Something really caught me off guard about the cover to the first issue when I picked it up though:  More gangsters and a space ship.

It got weirder right away.  Reading, I immediately noticed that there were vampires.  Vampires, aliens and a prohibition-era crime story?  Reading any kind of fiction requires some sort of suspension of disbelief.  For Mary Shelly’s Frankenstein you need to believe that Dr. Frankenstein can create life.  For Daredevil, you have to believe, at minimum, in superpowers and the ability to jump between buildings in Manhattan.  For Twilight–well, let’s be honest, I have no clue there.  The initial problem with Turf is that, as a reader, you are trying to force that internal, and usually automatic, system to swallow three genres at once–a big pill to swallow.
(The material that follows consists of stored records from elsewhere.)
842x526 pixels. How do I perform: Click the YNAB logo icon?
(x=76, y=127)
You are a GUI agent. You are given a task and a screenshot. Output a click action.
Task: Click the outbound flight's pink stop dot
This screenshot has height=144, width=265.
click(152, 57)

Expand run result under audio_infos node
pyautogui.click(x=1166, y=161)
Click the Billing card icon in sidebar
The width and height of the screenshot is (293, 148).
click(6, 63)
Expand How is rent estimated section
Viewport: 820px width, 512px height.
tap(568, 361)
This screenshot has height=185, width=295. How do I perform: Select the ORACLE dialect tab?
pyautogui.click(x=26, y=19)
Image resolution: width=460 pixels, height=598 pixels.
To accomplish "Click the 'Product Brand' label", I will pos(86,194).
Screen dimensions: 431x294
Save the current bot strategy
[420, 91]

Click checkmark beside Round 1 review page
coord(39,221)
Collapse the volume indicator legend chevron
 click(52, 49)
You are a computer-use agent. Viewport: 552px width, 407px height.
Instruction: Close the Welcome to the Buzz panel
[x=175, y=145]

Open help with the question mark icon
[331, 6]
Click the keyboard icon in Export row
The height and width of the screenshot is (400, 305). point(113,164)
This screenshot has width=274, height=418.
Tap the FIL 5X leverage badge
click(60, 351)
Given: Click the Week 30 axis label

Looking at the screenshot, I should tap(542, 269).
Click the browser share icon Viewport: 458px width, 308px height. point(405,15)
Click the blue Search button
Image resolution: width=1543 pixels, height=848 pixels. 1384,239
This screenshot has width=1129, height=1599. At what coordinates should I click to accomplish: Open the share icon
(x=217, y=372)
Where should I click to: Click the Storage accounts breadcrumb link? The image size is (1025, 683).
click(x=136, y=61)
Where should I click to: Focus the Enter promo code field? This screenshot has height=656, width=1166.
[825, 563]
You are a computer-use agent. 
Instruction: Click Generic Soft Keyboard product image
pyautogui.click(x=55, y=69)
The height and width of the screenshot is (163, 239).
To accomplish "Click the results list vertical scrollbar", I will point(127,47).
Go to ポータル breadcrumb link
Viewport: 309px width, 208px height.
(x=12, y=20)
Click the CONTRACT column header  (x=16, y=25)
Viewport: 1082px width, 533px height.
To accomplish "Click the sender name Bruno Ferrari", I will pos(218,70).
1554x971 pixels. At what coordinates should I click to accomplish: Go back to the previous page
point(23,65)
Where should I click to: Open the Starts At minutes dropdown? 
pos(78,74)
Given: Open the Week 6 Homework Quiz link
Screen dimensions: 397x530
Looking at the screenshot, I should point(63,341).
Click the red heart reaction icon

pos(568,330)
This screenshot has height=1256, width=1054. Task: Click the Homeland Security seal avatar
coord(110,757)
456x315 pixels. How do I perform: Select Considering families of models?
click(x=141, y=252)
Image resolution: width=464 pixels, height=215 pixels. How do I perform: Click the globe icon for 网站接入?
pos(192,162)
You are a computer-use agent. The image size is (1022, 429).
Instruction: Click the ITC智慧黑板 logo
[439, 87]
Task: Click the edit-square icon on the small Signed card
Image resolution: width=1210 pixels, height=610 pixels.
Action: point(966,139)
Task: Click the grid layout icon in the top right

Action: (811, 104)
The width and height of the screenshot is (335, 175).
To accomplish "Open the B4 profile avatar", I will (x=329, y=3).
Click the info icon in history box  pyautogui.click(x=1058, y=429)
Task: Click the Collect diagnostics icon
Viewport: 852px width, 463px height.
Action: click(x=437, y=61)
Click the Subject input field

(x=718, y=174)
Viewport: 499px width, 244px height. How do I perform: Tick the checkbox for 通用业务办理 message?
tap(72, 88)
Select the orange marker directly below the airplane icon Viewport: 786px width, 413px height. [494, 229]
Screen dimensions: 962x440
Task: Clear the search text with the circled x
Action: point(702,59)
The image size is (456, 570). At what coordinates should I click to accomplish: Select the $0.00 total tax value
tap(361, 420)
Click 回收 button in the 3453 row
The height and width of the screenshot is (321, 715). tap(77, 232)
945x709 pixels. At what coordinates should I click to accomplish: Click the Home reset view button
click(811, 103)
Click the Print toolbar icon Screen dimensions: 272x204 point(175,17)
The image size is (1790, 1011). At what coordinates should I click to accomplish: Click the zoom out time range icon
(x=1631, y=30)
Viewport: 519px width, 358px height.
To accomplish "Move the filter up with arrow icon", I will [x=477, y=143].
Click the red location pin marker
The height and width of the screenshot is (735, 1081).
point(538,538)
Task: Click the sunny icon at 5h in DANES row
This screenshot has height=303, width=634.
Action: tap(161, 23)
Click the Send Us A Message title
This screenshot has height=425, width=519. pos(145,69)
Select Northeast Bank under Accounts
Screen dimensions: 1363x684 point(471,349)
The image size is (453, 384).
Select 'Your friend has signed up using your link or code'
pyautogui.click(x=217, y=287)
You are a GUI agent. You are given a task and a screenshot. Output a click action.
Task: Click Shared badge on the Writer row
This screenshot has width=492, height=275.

I think have swallowed it.  Part of what makes it so easy to swallow is the narration style of the author, Jonathan Ross. The first issue was dense with dialogue between many characters, but that dialogue laid out the story in an easy to read way that may the pill the go down easy.

Who is Jonathan Ross?  This is his first comic book.  It turns out that he is a very public face in England.  Mark Millar, in his afterward in issue one describes him as  “Letterman, Stern, Siskel and Ebert all rolled up in a Saville Row suit.”  I still really have no clue…  It may have been his fame that got him in the door for his first comic book, but I believe I am along for the rest of the ride.

Good art and an interesting (if dense) story, still a great deal at $2.99 for 25 pages.